-- Directions for this task --
Retype each line of the data below exactly, beginning with the first and ending with the one that contains "文山區當舖 (72, 782)". Pictures do not belong in the copy.
··· Task inputs
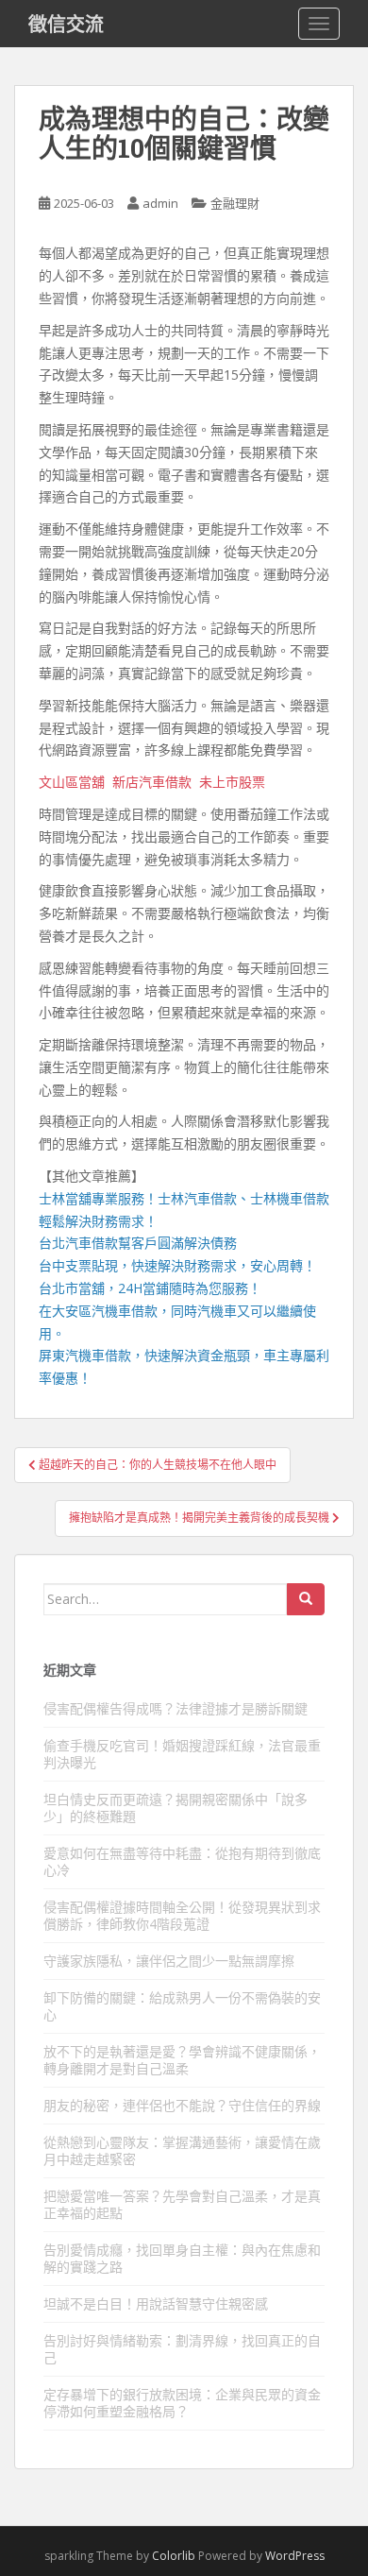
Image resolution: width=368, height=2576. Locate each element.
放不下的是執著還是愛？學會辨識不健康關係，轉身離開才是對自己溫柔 (182, 2059)
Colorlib (173, 2556)
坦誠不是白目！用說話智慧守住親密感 (155, 2303)
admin (160, 203)
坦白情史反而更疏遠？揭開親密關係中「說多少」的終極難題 (175, 1807)
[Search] (306, 1599)
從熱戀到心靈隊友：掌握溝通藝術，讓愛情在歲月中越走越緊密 (182, 2150)
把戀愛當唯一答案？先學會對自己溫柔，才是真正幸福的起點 (182, 2204)
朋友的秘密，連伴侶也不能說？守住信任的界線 (182, 2105)
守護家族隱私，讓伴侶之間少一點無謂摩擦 (168, 1961)
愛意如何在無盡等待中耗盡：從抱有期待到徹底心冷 (182, 1861)
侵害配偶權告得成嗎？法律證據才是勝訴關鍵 (175, 1708)
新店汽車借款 (152, 782)
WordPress (295, 2556)
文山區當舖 (72, 782)
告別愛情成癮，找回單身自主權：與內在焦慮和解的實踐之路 (182, 2258)
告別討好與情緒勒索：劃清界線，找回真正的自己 (182, 2348)
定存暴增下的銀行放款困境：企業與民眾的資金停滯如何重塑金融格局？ (182, 2402)
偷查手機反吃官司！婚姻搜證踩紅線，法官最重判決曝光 (182, 1753)
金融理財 (234, 203)
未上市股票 (232, 782)
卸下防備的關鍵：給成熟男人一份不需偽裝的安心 (182, 2005)
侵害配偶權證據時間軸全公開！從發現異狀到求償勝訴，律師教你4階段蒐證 (182, 1915)
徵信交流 (66, 23)
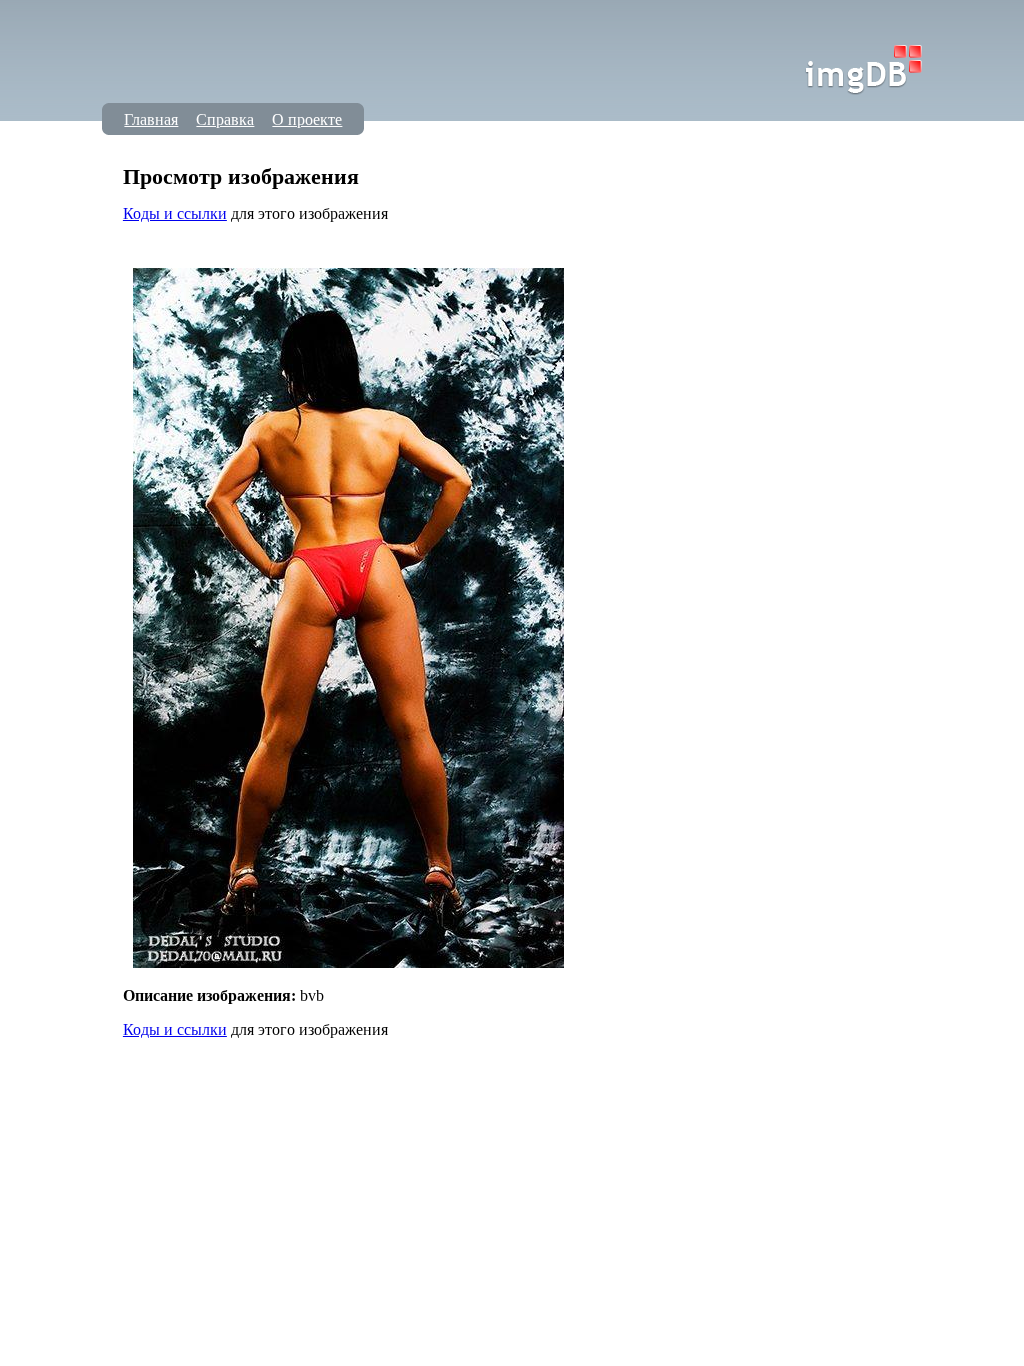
······
-- Completed exercise --
Image resolution: width=368, height=2576. Locate each element.
放不下的是執著還是愛？學會辨識不健康關係，轉身離開才是對自己溫柔 (182, 2059)
Colorlib (173, 2556)
坦誠不是白目！用說話智慧守住親密感 (155, 2303)
admin (160, 203)
坦白情史反而更疏遠？揭開親密關係中「說多少」的終極難題 (175, 1807)
[Search] (306, 1599)
從熱戀到心靈隊友：掌握溝通藝術，讓愛情在歲月中越走越緊密 (182, 2150)
把戀愛當唯一答案？先學會對自己溫柔，才是真正幸福的起點 (182, 2204)
朋友的秘密，連伴侶也不能說？守住信任的界線 (182, 2105)
守護家族隱私，讓伴侶之間少一點無謂摩擦 (168, 1961)
愛意如何在無盡等待中耗盡：從抱有期待到徹底心冷 (182, 1861)
侵害配偶權告得成嗎？法律證據才是勝訴關鍵 (175, 1708)
新店汽車借款 (152, 782)
WordPress (295, 2556)
文山區當舖 (72, 782)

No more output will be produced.